Comunque si osserva che l’aumento degli stanziamenti non è automatico, dipende da fattori politici ed economici, dalla cautela volta a non effettuare incrementi “a passo da giganti” degli investimenti, dall’allineamento della crescita totale degli investimenti e degli assetti speciali, in linea con le necessità della Bundeswehr e della capacità dell’industria a consegnare.
In sintesi, con il debito “libero” consentito dalla nuova flessibilità di bilancio si aggiungono nuovi investimenti, unitamente al ruolo del “pacchetto difesa” Ue che prevede nuove iniziative. Insieme all’Edip e al Libro bianco appaiono di rilievo le misure finanziarie previste dai Regolamenti in negoziazione, che prevedono sia 150 miliardi in prestiti per acquisti in comune con lo strumento Safe (Security action for Europe), sia il già citato spazio fiscale (con la “national escape clause” che allenta la disciplina di bilancio) proposto nel piano Prontezza 2030 da Ursula von der Leyen, che mobiliterebbe fino a 650 miliardi di euro.

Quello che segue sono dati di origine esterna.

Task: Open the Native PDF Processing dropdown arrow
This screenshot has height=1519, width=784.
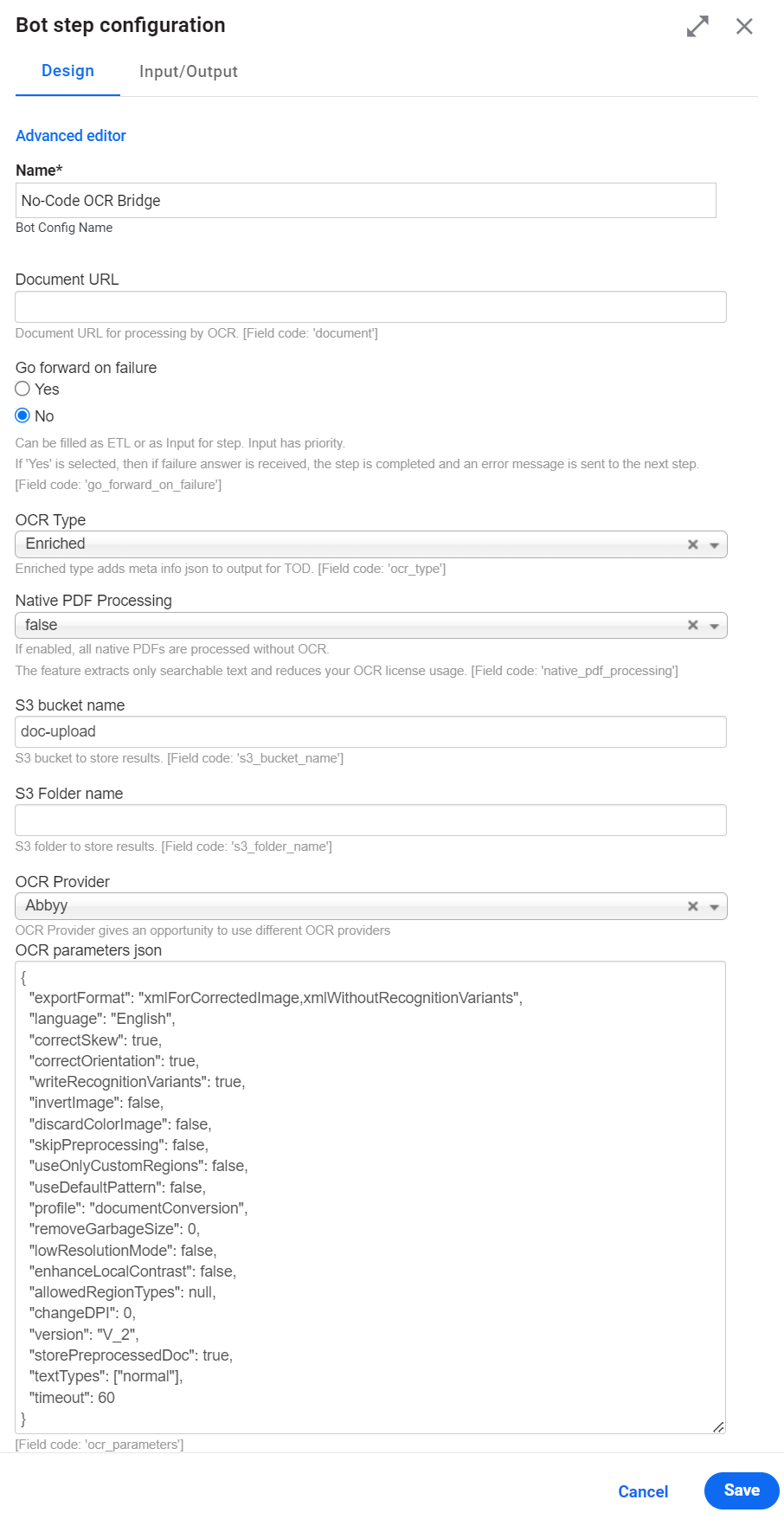Action: tap(715, 626)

Il 1° maggio il Consiglio europeo ha comunicato l’attivazione coordinata della “national escape clause” da parte di 16 Paesi. La somma dei rispettivi bilanci difesa 2024 (dati Nato) è di 150 miliardi di euro, circa il 2% del Pil, la metà del totale Ue. Si potrebbero quindi mobilitare un centinaio di miliardi aggiuntivi. La Germania ne sarà la grande favorita in quanto, senza in-frangere i vincoli di bilancio europei, si consente un considerevole incremento che porterebbe a uno stanziamento di oltre il 3% del Pil per la Bundeswehr.